### [The problem]
Scan the material for the word "will" and return every matching line.
- Opening Delimiter -
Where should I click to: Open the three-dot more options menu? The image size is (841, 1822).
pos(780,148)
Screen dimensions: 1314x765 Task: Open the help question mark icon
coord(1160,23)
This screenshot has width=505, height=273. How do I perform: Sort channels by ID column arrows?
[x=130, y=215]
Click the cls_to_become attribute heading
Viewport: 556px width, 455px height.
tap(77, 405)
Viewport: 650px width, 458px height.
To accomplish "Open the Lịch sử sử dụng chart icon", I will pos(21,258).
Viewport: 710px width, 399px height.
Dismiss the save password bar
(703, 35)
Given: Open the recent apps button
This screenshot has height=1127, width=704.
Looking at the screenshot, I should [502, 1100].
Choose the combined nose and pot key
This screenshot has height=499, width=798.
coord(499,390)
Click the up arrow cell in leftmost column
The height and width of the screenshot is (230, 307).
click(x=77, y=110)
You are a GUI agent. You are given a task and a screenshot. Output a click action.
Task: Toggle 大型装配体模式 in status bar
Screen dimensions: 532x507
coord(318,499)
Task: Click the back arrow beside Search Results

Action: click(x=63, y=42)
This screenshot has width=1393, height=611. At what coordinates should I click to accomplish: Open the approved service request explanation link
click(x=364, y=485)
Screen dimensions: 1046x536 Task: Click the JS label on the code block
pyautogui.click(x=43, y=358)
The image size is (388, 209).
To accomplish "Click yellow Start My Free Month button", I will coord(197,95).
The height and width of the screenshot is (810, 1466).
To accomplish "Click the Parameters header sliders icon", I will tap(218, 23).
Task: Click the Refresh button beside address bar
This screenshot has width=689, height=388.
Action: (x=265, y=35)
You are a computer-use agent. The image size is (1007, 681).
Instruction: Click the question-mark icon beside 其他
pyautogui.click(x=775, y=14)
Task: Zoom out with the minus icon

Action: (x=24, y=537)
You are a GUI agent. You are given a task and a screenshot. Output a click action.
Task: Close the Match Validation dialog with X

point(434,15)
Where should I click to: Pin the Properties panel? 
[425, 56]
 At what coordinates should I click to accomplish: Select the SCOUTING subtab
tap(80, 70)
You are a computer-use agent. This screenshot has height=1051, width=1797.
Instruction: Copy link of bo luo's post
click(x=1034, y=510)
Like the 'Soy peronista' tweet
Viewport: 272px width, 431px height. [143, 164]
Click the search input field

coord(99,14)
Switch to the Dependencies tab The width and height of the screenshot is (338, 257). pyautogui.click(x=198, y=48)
- Closing Delimiter -
### [Reply to the exercise]
To accomplish "Open the Lịch sử sử dụng chart icon", I will pos(21,258).
To accomplish "Click yellow Start My Free Month button", I will coord(197,95).
To accomplish "Click the Parameters header sliders icon", I will tap(218, 23).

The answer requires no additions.